- Request
Can you format the rows from the line with "Viewport: 1240px width, 691px" up to and including the line with "[1352, 165]" as a two-column CSV with the headers instruction and coordinates, one CSV line per row, with each field quoted and any line breaks inside it replaced by spaces?

- Provided records

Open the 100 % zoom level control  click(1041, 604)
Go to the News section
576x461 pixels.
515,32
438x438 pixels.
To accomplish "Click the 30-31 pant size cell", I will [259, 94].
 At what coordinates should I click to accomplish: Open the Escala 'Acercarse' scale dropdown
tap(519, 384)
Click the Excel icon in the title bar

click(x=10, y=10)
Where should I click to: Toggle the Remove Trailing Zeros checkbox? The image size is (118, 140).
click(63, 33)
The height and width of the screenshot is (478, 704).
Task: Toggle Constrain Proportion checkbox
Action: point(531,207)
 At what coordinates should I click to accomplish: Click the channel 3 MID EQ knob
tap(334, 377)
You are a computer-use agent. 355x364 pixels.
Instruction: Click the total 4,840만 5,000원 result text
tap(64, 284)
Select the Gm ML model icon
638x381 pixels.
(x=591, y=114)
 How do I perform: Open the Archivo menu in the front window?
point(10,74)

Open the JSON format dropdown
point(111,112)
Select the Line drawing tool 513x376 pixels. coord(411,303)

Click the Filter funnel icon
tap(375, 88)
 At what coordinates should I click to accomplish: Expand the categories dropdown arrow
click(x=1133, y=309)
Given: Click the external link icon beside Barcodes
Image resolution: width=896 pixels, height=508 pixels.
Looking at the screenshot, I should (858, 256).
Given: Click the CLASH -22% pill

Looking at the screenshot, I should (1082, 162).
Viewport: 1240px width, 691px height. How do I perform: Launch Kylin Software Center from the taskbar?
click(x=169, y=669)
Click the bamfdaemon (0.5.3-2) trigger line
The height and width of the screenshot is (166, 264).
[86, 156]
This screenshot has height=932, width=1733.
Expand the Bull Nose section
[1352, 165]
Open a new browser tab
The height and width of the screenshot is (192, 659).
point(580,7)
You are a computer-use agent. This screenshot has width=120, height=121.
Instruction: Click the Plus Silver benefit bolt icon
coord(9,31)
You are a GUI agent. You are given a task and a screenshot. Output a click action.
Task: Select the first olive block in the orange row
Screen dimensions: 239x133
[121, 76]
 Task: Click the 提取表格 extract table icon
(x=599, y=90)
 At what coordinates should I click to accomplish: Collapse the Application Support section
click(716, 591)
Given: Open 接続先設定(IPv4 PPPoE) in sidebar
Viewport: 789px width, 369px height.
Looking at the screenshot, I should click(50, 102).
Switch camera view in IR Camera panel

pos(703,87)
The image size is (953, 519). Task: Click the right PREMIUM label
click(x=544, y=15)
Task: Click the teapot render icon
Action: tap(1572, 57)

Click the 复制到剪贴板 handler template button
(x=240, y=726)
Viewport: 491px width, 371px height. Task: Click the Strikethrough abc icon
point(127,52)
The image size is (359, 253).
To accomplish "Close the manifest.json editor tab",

- Reply to the exercise
instruction,coordinates
"Viewport: 1240px width, 691px height. How do I perform: Launch Kylin Software Center from the taskbar?","click(x=169, y=669)"
"Click the bamfdaemon (0.5.3-2) trigger line The height and width of the screenshot is (166, 264).","[86, 156]"
"This screenshot has height=932, width=1733. Expand the Bull Nose section","[1352, 165]"